A.     An Intercessory Act that encompasses the:

  1. International, national, and local communities we live in.
  2. Public and private aspects of life.
  3. Secular and sacred circles in which we interact.
  4. Physical, mental, emotional, and spiritual dimensions of individuals.
  5. Expression of both spoken and unspoken needs, wants, and desires.
  6. Time frame for actions that are both contemporary and eternal in scope.
  7. First act of hope and the last act of desperation in times of trouble.
  8. Passionate desire and compassionate intent to see God’s kingdom.
  9. Action of man in reaction to situations beyond our control both in the reality of today and our expectations for tomorrow.

B. Two-way Communication:

  1. Between humans and the Divine.
  2. Involving a call and response.
  3. Whether it is cried out loud, spoken in a whisper, or uttered in silence.
  4. That is occasionally eloquent but frequently tongue-tied.
  5. Regarding things asked for and received.
  6. Often asking questions and seeking answers.
  7. In which we remember the past and envision the future.
  8. Of ideas hidden in our hearts and yet already known to God.
  9. Best described as a child speaking to a parent and a parent speaking back to a child.
  10. Acknowledging our weakness and God’s strength.
  11. Expresses our heart broken condition and our heart-felt plea.

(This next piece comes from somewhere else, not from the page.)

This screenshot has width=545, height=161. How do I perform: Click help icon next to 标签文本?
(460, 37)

C. The intersection between Man’s attributes and God’s character:

  1. Man is broken and downtrodden by the cares of the world. God’s joyful response heals and uplifts us.
  2. Man’s desperate cry for help is heard by God whose peaceful Spirit comforts us.
  3. Man is powerless in his situation and reaches out to an all-powerful God for assistance.
  4. Frequently faithless man needs the reassurance of a faithful God.
  5. Man’s foolishness is often the source of his trouble and wisdom from God is the solution.
  6. Finite man is impatient for answers from the infinite God who is perseverant in responding.
  7. Uncertainty is the way of life for man while God is confident in all his ways.
  8. Man’s ignorance is far from blissful and only God’s knowledge can bring a state of contentment.
  9. Isolated and lonely man craves God’s familial relationship.
  10. Man’s sinful nature can communicate with a perfect God only by His grace.

Prayer is a personal experience, no two people will have exactly the same encounter with God.  Our own experiences change over time as our spiritual health and maturity are not static.  Only God never changes.  Periods of spiritual dryness and silence in response to our prayers is a well-documented fact for even the most devote believers.  But Scripture is clear that this is only our perspective.  God will never leave us or forsake us.  We just need to trust and obey the admonition to pray without ceasing.